> **Collected data**

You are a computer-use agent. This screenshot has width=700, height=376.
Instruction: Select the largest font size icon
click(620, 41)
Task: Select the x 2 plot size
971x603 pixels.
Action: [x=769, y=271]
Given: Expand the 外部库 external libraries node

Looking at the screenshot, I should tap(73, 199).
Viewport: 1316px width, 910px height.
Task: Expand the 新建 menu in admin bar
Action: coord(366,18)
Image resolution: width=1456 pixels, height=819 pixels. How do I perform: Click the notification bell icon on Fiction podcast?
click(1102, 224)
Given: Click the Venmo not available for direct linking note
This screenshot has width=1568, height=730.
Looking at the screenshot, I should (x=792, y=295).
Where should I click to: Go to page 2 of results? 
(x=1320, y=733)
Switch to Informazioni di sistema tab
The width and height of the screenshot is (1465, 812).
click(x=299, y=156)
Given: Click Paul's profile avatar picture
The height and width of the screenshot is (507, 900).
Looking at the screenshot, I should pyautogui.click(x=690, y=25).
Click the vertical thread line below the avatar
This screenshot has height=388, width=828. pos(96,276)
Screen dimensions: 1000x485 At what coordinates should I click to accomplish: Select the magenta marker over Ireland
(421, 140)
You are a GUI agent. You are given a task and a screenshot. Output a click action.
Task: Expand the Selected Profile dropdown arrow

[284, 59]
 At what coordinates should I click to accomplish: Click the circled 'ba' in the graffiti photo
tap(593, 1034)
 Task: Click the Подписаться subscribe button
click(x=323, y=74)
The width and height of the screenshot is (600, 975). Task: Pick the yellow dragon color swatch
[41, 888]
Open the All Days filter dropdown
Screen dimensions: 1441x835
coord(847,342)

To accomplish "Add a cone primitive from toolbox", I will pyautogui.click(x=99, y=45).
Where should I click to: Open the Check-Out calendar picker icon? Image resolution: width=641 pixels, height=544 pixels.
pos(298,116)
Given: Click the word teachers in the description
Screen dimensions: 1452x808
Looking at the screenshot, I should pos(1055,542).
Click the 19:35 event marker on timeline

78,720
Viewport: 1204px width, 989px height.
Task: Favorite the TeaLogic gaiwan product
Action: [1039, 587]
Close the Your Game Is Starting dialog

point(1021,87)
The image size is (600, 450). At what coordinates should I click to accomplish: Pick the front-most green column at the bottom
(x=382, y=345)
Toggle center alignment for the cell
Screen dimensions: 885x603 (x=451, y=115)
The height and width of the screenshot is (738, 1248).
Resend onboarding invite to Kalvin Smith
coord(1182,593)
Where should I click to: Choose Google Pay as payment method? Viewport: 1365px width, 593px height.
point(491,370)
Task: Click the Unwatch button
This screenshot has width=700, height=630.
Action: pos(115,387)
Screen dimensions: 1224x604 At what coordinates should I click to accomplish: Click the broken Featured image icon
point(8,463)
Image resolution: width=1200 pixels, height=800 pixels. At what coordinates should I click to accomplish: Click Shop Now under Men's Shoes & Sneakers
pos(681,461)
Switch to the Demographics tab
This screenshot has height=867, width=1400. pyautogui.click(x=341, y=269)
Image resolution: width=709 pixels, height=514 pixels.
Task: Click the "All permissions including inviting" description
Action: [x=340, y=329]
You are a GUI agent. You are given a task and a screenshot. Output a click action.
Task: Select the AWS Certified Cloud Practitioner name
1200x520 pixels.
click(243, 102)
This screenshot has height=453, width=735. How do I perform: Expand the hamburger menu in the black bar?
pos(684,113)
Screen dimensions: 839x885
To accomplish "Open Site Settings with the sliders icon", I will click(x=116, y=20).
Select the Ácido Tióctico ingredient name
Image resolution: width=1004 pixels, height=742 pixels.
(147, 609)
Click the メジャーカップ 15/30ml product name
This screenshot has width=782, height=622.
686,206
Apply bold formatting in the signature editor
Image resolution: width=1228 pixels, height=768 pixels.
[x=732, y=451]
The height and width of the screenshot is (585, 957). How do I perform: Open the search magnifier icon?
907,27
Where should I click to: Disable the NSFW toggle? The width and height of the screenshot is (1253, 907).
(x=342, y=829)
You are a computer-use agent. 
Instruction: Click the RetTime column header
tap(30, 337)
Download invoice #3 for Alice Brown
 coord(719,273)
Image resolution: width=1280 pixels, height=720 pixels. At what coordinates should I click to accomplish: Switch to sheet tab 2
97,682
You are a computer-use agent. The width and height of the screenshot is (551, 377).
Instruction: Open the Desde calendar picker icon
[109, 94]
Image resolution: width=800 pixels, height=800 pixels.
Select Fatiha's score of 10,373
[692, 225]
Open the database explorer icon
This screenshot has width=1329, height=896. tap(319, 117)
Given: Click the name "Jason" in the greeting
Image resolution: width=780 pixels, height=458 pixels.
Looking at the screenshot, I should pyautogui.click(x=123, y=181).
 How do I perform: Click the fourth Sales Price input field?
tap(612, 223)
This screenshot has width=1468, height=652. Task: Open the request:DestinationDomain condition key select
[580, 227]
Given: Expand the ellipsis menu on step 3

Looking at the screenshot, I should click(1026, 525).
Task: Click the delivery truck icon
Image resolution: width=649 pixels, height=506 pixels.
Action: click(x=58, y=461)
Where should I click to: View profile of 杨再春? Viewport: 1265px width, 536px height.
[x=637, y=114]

> **Required work**
Down to the last line, reproduce the entries above precisely.

> **Answer**
You are a computer-use agent. This screenshot has width=700, height=376.
Instruction: Select the largest font size icon
click(620, 41)
Task: Select the x 2 plot size
971x603 pixels.
Action: [x=769, y=271]
Given: Expand the 外部库 external libraries node

Looking at the screenshot, I should tap(73, 199).
Viewport: 1316px width, 910px height.
Task: Expand the 新建 menu in admin bar
Action: coord(366,18)
Image resolution: width=1456 pixels, height=819 pixels. How do I perform: Click the notification bell icon on Fiction podcast?
click(1102, 224)
Given: Click the Venmo not available for direct linking note
This screenshot has width=1568, height=730.
Looking at the screenshot, I should (x=792, y=295).
Where should I click to: Go to page 2 of results? 
(x=1320, y=733)
Switch to Informazioni di sistema tab
The width and height of the screenshot is (1465, 812).
click(x=299, y=156)
Given: Click Paul's profile avatar picture
The height and width of the screenshot is (507, 900).
Looking at the screenshot, I should pyautogui.click(x=690, y=25).
Click the vertical thread line below the avatar
This screenshot has height=388, width=828. pos(96,276)
Screen dimensions: 1000x485 At what coordinates should I click to accomplish: Select the magenta marker over Ireland
(421, 140)
You are a GUI agent. You are given a task and a screenshot. Output a click action.
Task: Expand the Selected Profile dropdown arrow

[284, 59]
 At what coordinates should I click to accomplish: Click the circled 'ba' in the graffiti photo
tap(593, 1034)
 Task: Click the Подписаться subscribe button
click(x=323, y=74)
The width and height of the screenshot is (600, 975). Task: Pick the yellow dragon color swatch
[41, 888]
Open the All Days filter dropdown
Screen dimensions: 1441x835
coord(847,342)

To accomplish "Add a cone primitive from toolbox", I will pyautogui.click(x=99, y=45).
Where should I click to: Open the Check-Out calendar picker icon? Image resolution: width=641 pixels, height=544 pixels.
pos(298,116)
Given: Click the word teachers in the description
Screen dimensions: 1452x808
Looking at the screenshot, I should pos(1055,542).
Click the 19:35 event marker on timeline

78,720
Viewport: 1204px width, 989px height.
Task: Favorite the TeaLogic gaiwan product
Action: [1039, 587]
Close the Your Game Is Starting dialog

point(1021,87)
The image size is (600, 450). At what coordinates should I click to accomplish: Pick the front-most green column at the bottom
(x=382, y=345)
Toggle center alignment for the cell
Screen dimensions: 885x603 (x=451, y=115)
The height and width of the screenshot is (738, 1248).
Resend onboarding invite to Kalvin Smith
coord(1182,593)
Where should I click to: Choose Google Pay as payment method? Viewport: 1365px width, 593px height.
point(491,370)
Task: Click the Unwatch button
This screenshot has width=700, height=630.
Action: pos(115,387)
Screen dimensions: 1224x604 At what coordinates should I click to accomplish: Click the broken Featured image icon
point(8,463)
Image resolution: width=1200 pixels, height=800 pixels. At what coordinates should I click to accomplish: Click Shop Now under Men's Shoes & Sneakers
pos(681,461)
Switch to the Demographics tab
This screenshot has height=867, width=1400. pyautogui.click(x=341, y=269)
Image resolution: width=709 pixels, height=514 pixels.
Task: Click the "All permissions including inviting" description
Action: [x=340, y=329]
You are a GUI agent. You are given a task and a screenshot. Output a click action.
Task: Select the AWS Certified Cloud Practitioner name
1200x520 pixels.
click(243, 102)
This screenshot has height=453, width=735. How do I perform: Expand the hamburger menu in the black bar?
pos(684,113)
Screen dimensions: 839x885
To accomplish "Open Site Settings with the sliders icon", I will click(x=116, y=20).
Select the Ácido Tióctico ingredient name
Image resolution: width=1004 pixels, height=742 pixels.
(147, 609)
Click the メジャーカップ 15/30ml product name
This screenshot has width=782, height=622.
686,206
Apply bold formatting in the signature editor
Image resolution: width=1228 pixels, height=768 pixels.
[x=732, y=451]
The height and width of the screenshot is (585, 957). How do I perform: Open the search magnifier icon?
907,27
Where should I click to: Disable the NSFW toggle? The width and height of the screenshot is (1253, 907).
(x=342, y=829)
You are a computer-use agent. 
Instruction: Click the RetTime column header
tap(30, 337)
Download invoice #3 for Alice Brown
 coord(719,273)
Image resolution: width=1280 pixels, height=720 pixels. At what coordinates should I click to accomplish: Switch to sheet tab 2
97,682
You are a computer-use agent. The width and height of the screenshot is (551, 377).
Instruction: Open the Desde calendar picker icon
[109, 94]
Image resolution: width=800 pixels, height=800 pixels.
Select Fatiha's score of 10,373
[692, 225]
Open the database explorer icon
This screenshot has width=1329, height=896. tap(319, 117)
Given: Click the name "Jason" in the greeting
Image resolution: width=780 pixels, height=458 pixels.
Looking at the screenshot, I should pyautogui.click(x=123, y=181).
 How do I perform: Click the fourth Sales Price input field?
tap(612, 223)
This screenshot has width=1468, height=652. Task: Open the request:DestinationDomain condition key select
[580, 227]
Given: Expand the ellipsis menu on step 3

Looking at the screenshot, I should click(1026, 525).
Task: Click the delivery truck icon
Image resolution: width=649 pixels, height=506 pixels.
Action: click(x=58, y=461)
Where should I click to: View profile of 杨再春? Viewport: 1265px width, 536px height.
[x=637, y=114]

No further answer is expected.